The infectious diseases are back to the main stage in epidemiological scenario in Brazil, with dengue fever epidemics, leptospirosis outbreaks, the recurrence of tuberculosis, among others. In Rio de Janeiro, for instance, the mean incidence rate of dengue varies from 27/100.000 inhabitants in non epidemic years to 470 cases/100.000hab during epidemics: 17 times greater [SMS-RJ, 2002]. Besides, the so called (re)emerging diseases and its fast spread are placing new challenges for the health systems, particularly in relation to epidemiological surveillance techniques. The Nile Fever is a good example, with its 3500 human cases and 180 deaths in 2002, in 42 American states. This fever, transmitted by mosquitoes, has wild birds for reservoir, including species with seasonal migratory habits to Brazil [USA Government, 2002].

On the other hand, there is a synergism between social processes and the ecosystems where they happen, related to a state of widespread increase in the social vulnerability and persistence of inadequate conditions of life. As a result, endemic diseases in urban areas, with high population density, where before they were rare, proliferate and disseminate. Leptospirosis is a paradigmatic example to illustrate this problem. The disease has two different incidence profiles: in endemic situation, the population groups with more cases are the most deprived ones, because the transmission follows the contact with rat urine, in extremely precarious environment conditions. Following floods caused by storms, the risk profile changes and the epidemics strikes better-off people [Barcellos and Sabroza, 2001].

The complexities of Brazilian urban reality point new targets to the control of transmissible diseases such as dengue fever, filariasis, visceral leishmaniasis, all occurring in large Brazilian cities, usually in the same population groups, transmitted by vectors, with important animal reservoirs, each with its own different characteristics. Added to this scene is the newest epidemic of the modernity: the violence, that can be characterized as an urban endemic disease, with important interaction with all others, impacting on the same deprived population [OPS, 1994]. The main aspects to deal with these problems are the ability to timely detect changes in counts of cases characterizing epidemic outbreaks, and to model and identify risk and protection factors in endemic and epidemic moments.

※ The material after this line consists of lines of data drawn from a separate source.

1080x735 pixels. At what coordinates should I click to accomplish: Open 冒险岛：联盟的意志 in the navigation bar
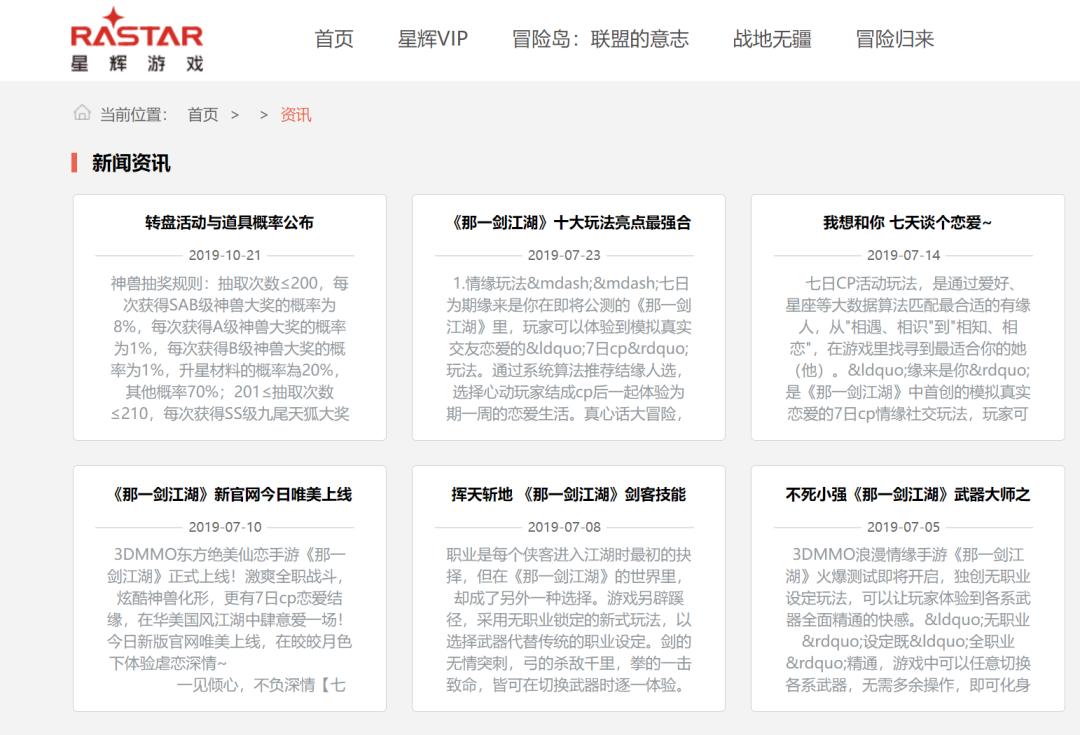(600, 39)
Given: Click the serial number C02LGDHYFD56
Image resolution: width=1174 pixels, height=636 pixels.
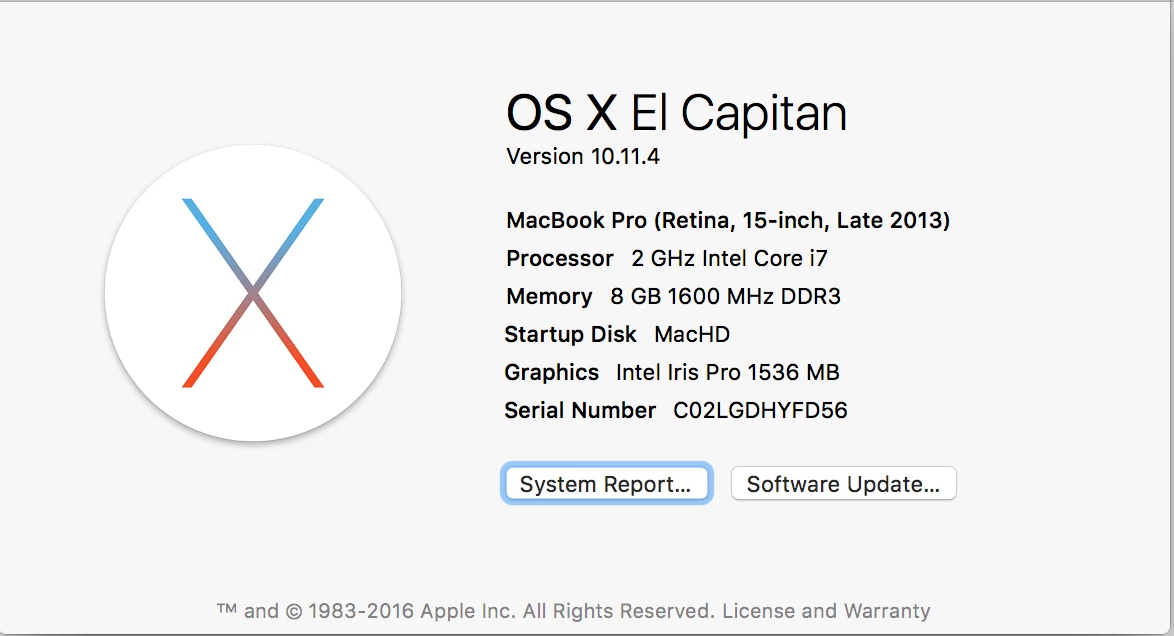Looking at the screenshot, I should (x=760, y=410).
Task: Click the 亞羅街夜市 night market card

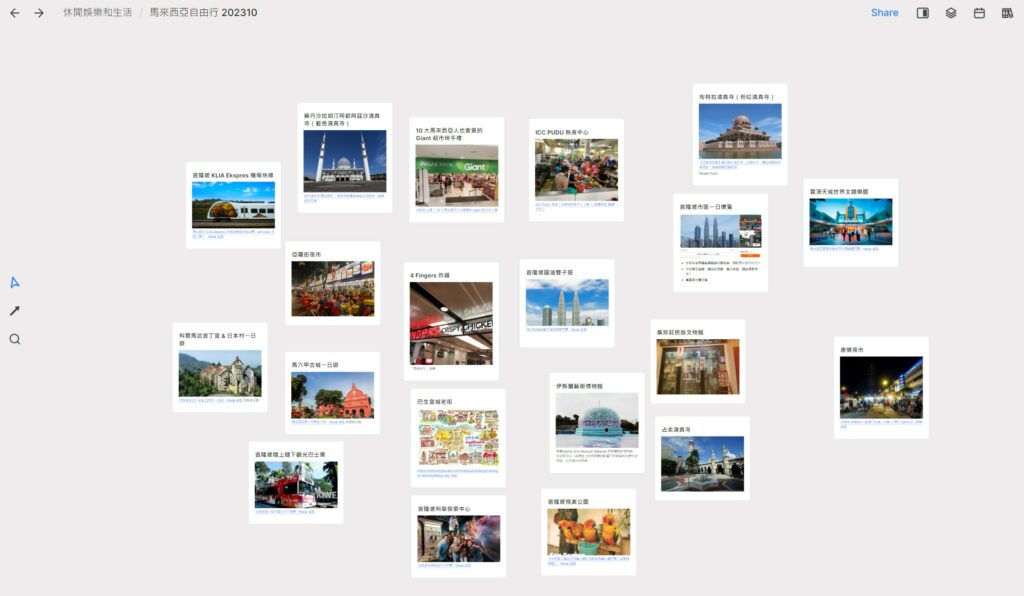Action: click(332, 283)
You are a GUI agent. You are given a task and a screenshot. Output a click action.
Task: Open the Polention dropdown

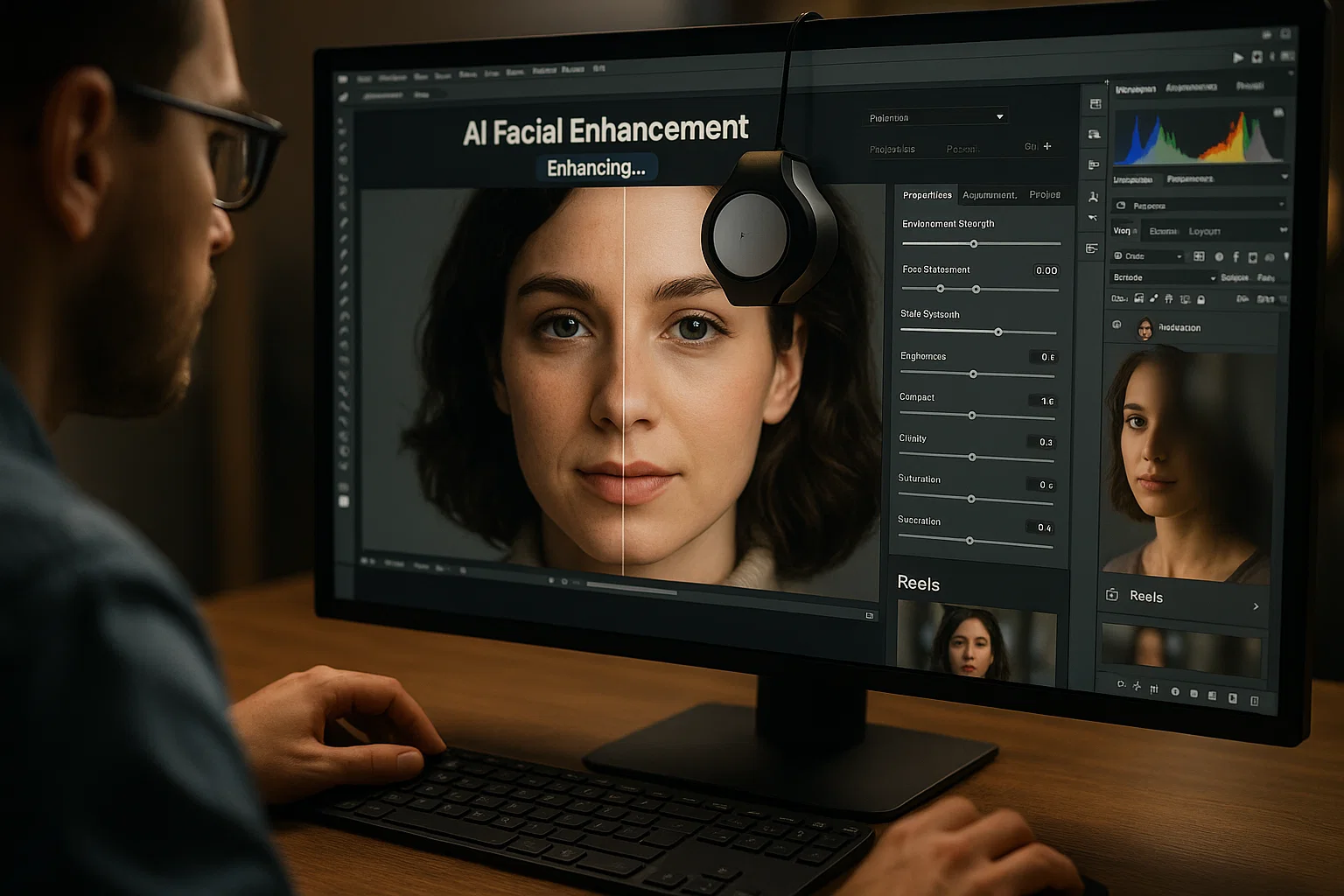(x=935, y=117)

In order to increase the competence of the health sector in the control of transmissible diseases it is necessary to develop new tools for epidemiological surveillance, integrating environmental aspects, risk factor detection, and automatic and semiautomatic methods, allowing outbreak detection and follow-up in space and time. The main aim of this project is to produce critical technological tools to make possible anticipate and amplify preventive interventions, optimizing activities and resources in health promotion.